[Assignment] The range runs from the line containing "Task: Click the" through the last line of the material below; retype it exactly, leaving out the pictures.

########################################

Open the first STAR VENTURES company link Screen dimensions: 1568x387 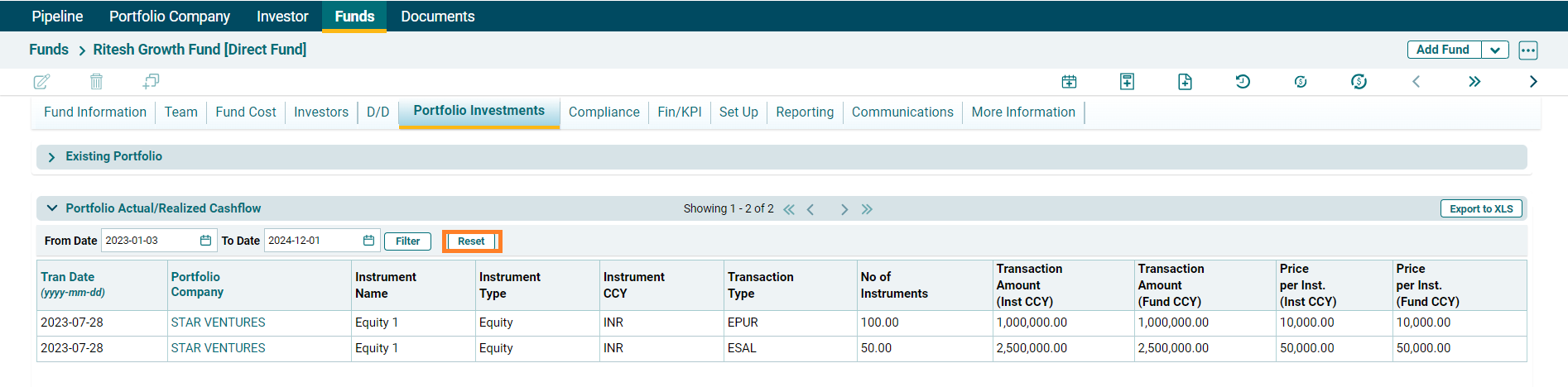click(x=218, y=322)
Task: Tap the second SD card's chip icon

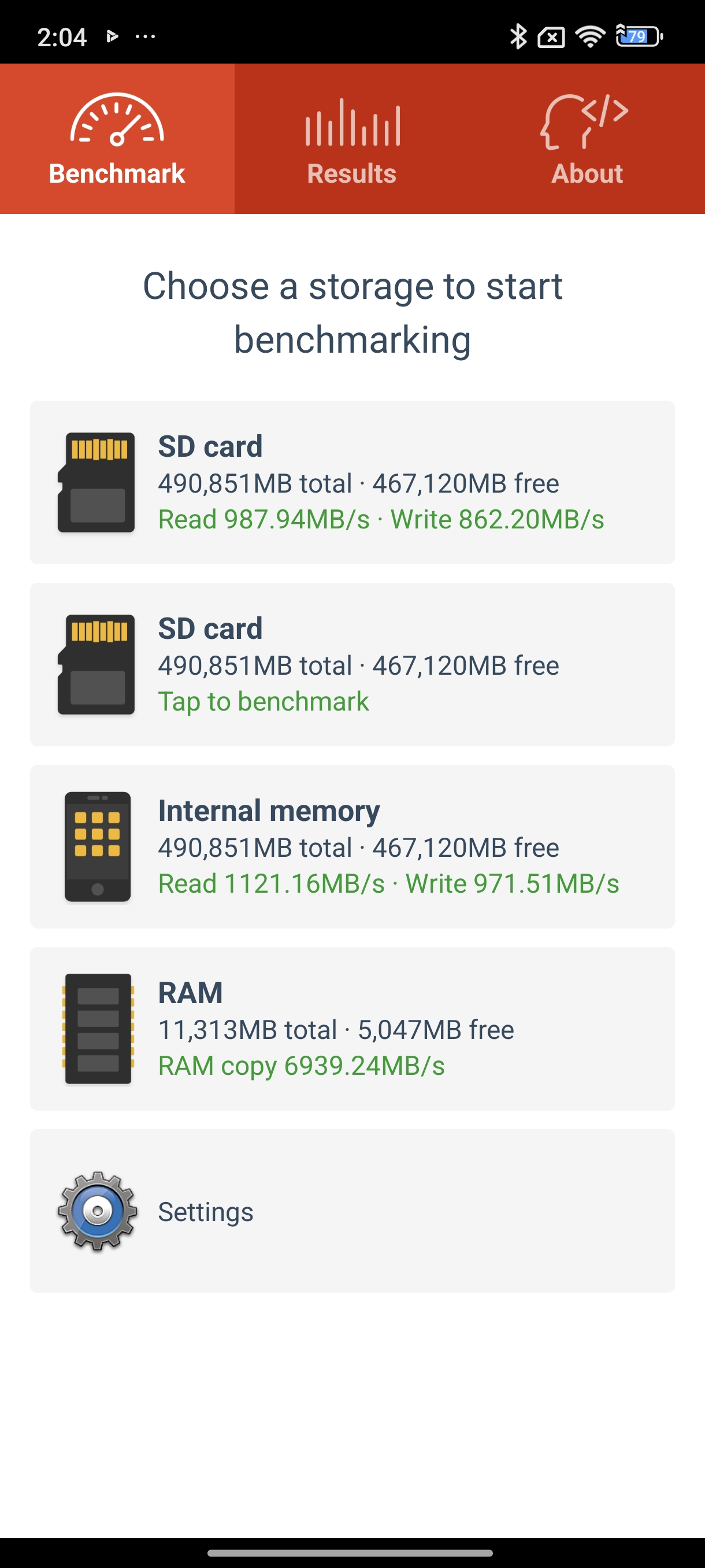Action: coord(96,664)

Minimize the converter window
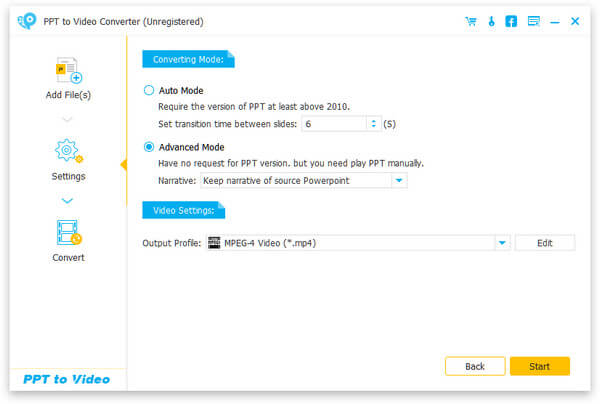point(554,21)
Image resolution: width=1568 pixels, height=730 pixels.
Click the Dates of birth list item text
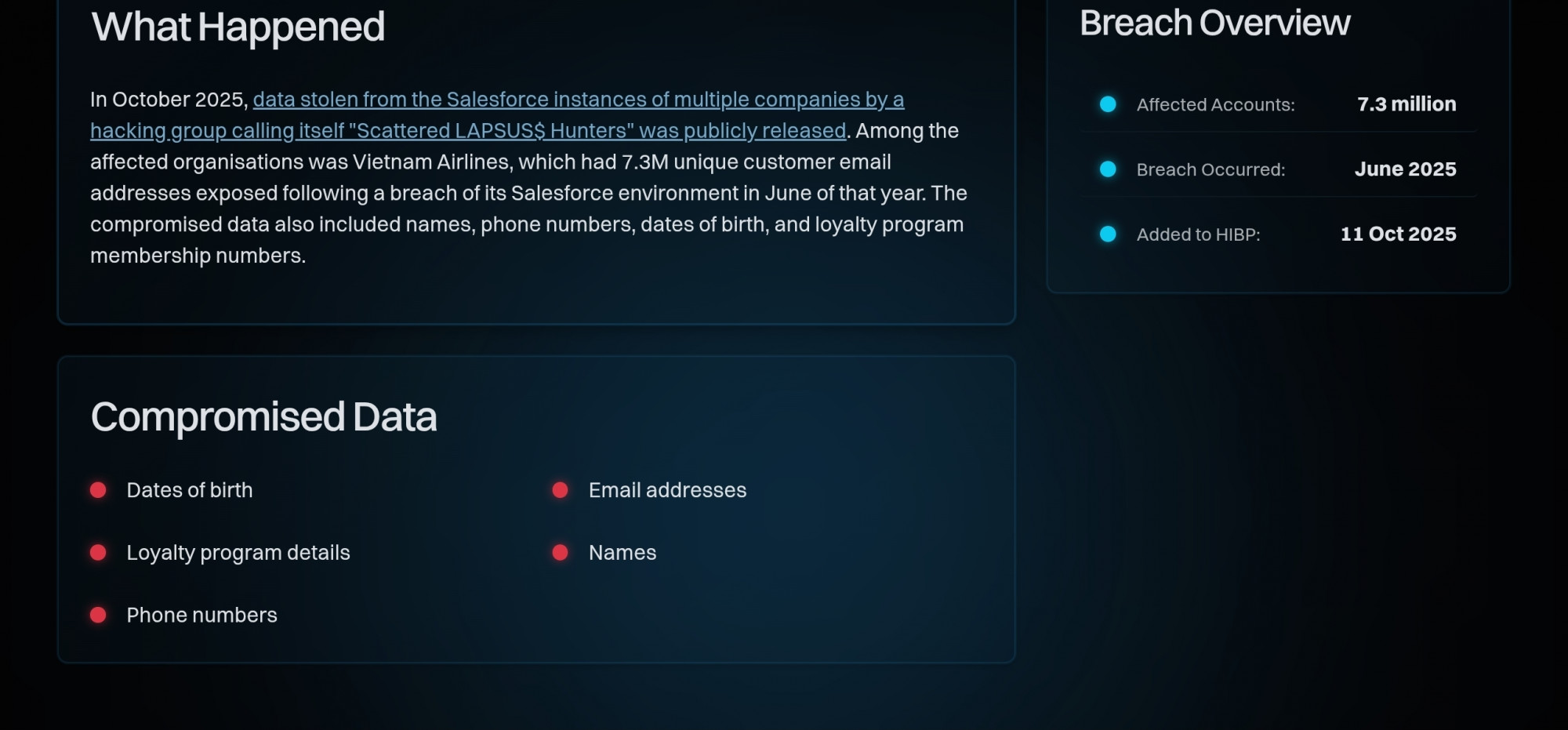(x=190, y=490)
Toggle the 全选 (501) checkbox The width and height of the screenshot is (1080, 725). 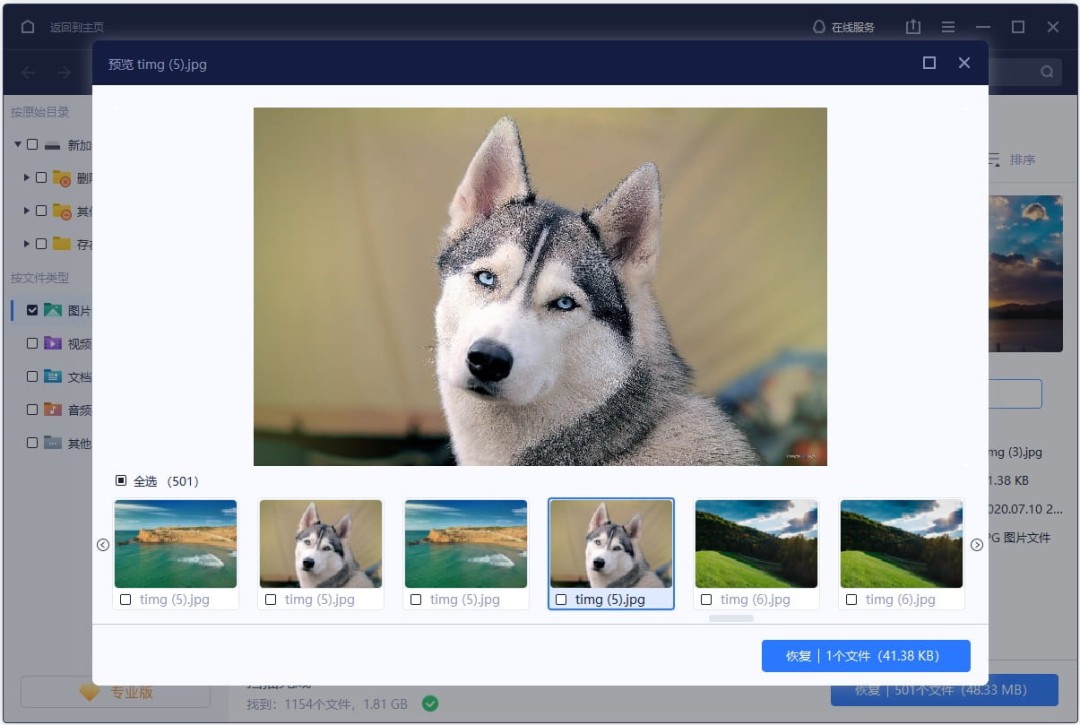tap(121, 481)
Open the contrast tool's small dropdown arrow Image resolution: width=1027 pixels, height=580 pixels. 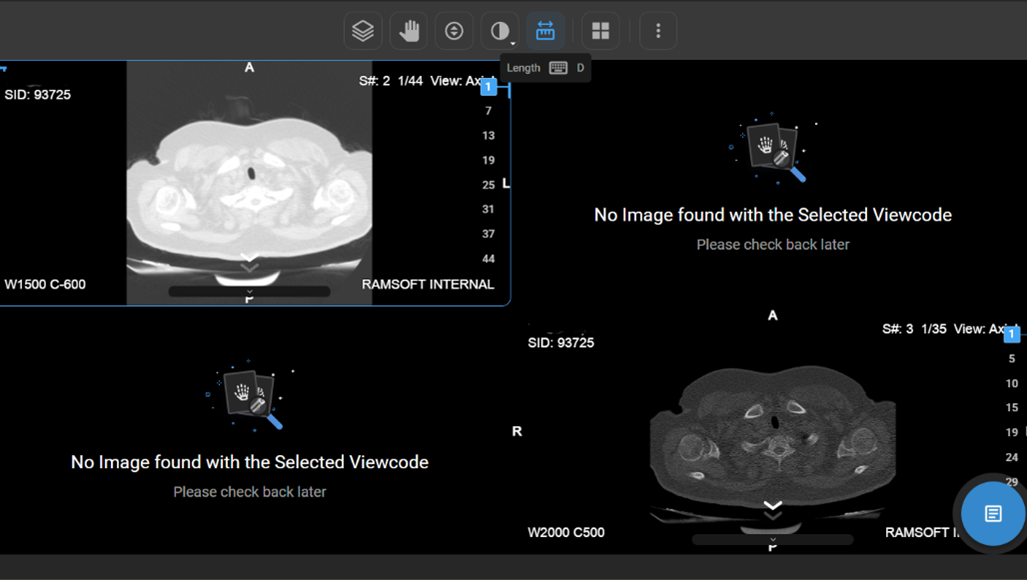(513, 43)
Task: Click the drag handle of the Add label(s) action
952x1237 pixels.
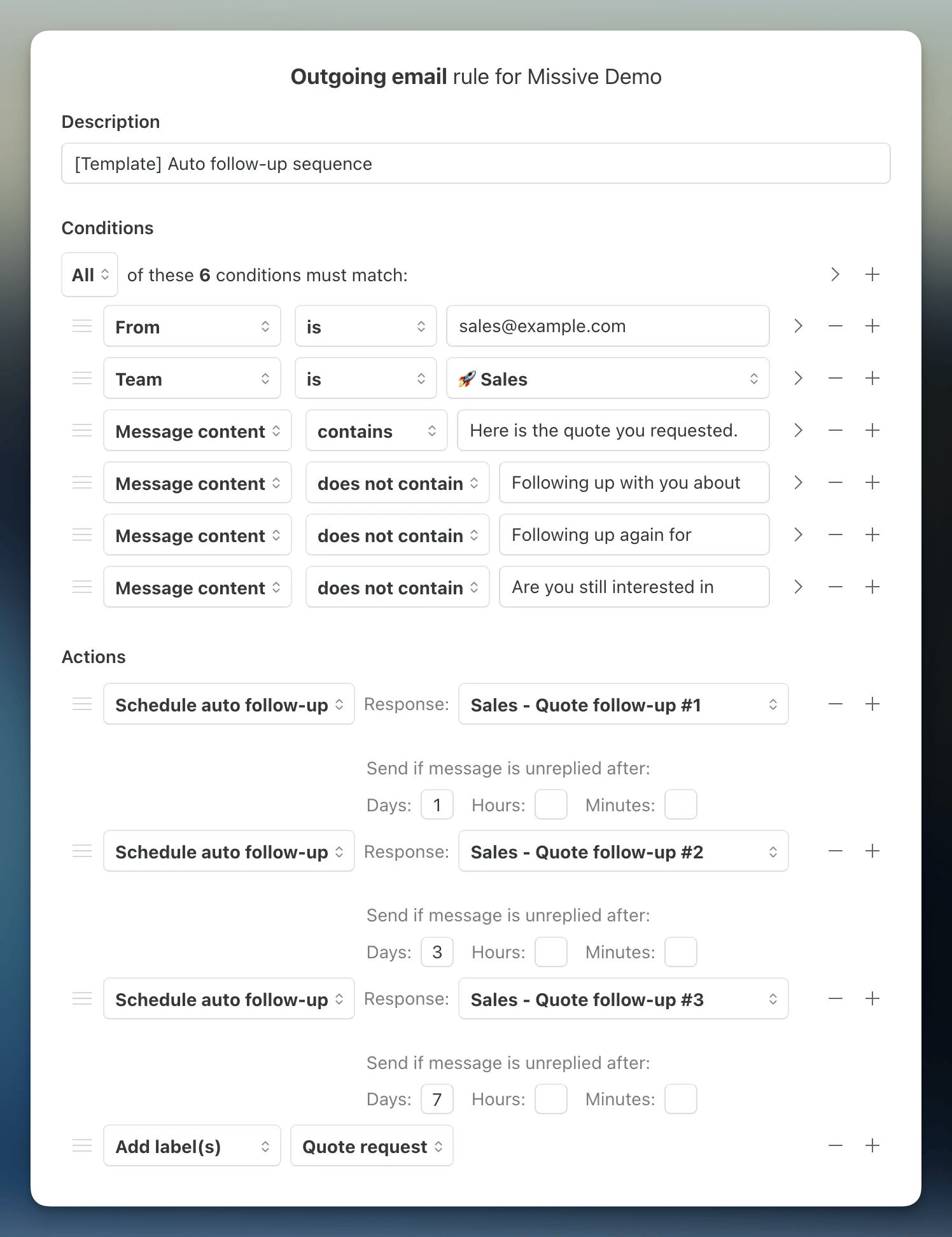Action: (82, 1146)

########################################

[Result for this task]
Task: Click the drag handle of the Add label(s) action
952x1237 pixels.
Action: (82, 1146)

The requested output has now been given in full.